DR for SharePoint environments is even trickier. SharePoint provides GUI and command line (stsadm.exe) options to back up an entire farm, for example, but Microsoft subtly suggests that these options are most effective for "small to medium" deployments. Also, there's no scheduling mechanism within SharePoint, so automation would need to be performed by scripts executed via the Windows Task Scheduler.
Of course, because SharePoint largely consists of SQL Server databases, one approach is to simply back up or protect those databases using the tried-and-true approach of your choice. This is certainly a viable option, but one must further consider that, because traditional SQL backups will lack knowledge or context of a SharePoint environment, additional time-consuming postprocessing activities will have to be performed to reintegrate the database back into SharePoint. Furthermore, SQL backups can't adequately address the aforementioned content recovery issues nor the additional steps needed to recover WFEs and application servers. Even index servers, if they're large, may need a recovery strategy as rebuilding would be very time-consuming.

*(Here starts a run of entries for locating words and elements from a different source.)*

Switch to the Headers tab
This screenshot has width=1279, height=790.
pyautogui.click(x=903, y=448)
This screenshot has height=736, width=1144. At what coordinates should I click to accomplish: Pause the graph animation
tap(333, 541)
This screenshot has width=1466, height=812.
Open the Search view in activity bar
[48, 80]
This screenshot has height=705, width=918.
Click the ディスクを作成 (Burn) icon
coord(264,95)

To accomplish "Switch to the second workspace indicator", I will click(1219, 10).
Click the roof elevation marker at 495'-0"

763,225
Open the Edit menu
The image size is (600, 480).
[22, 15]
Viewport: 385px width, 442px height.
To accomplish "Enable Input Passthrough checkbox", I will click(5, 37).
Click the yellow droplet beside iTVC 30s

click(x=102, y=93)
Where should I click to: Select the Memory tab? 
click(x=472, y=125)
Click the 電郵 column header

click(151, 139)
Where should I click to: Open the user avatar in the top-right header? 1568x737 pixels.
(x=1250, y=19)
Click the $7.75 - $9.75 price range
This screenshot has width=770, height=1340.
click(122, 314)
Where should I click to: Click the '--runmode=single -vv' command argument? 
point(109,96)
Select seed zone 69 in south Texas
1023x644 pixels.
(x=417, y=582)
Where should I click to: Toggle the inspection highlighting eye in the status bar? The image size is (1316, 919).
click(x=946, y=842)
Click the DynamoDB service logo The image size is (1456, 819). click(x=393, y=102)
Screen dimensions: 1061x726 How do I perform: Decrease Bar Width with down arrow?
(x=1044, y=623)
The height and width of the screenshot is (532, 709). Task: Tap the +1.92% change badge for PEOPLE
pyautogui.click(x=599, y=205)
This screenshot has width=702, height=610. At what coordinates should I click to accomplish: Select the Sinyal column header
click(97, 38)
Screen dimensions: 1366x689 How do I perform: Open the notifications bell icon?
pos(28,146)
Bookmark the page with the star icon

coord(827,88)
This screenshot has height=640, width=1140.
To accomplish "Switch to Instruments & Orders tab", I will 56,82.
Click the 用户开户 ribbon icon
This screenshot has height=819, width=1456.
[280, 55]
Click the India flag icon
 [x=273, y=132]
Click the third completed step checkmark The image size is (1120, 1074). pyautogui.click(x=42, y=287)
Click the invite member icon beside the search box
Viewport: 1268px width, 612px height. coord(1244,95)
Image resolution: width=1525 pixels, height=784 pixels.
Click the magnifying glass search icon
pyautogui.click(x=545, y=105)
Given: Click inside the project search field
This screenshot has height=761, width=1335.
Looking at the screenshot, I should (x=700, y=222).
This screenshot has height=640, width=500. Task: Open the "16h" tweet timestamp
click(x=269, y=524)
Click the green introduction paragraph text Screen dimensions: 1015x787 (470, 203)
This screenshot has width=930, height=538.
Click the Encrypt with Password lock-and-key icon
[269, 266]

To meet recovery time objectives and recovery point objectives for both operational recovery and DR, most organizations will turn to third-party products. The obvious first place to look is at your backup app. Major vendors have vowed support for SharePoint 2007, but to date only Comm-Vault has announced a comprehensive strategy for both content and disaster recovery. Symantec has supported content-level recovery via a Backup Exec 11d agent since SharePoint 2003 and is expected to provide similar capabilities for SharePoint 2007. Enterprise backup products such as Symantec Veritas NetBackup and EMC NetWorker offer limited SharePoint-specific functionality at this time.
Startup vendor AvePoint has carved out an interesting niche as a SharePoint data protection specialist. Its DocAve 4.1 suite offers a comprehensive set of solutions, including the ability to perform live backups without suspending indexing. By the time you read this, AvePoint is expected to announce a relationship with IBM to incorporate its product as Tivoli Storage Manager's SharePoint protection offering.
Beyond backup apps, other technologies that lend themselves particularly well to SharePoint data protection are snapshotting, replication and virtualization. Regarding the last, a number of companies are running SharePoint 2003 servers within virtualized environments with considerable success. A word of warning, however: Microsoft says it doesn't officially support virtual configurations at this time. That's unfortunate because management of all SharePoint elements--WFEs, app and index servers, and databases--could be dramatically simplified using virtualized servers.
It's imperative to define and deploy standard configurations and consistent processes for SharePoint components and to be sure that these are fully documented. As SharePoint 2007 environments become commonplace, more technology options are sure to appear along with a well-defined body of best practices.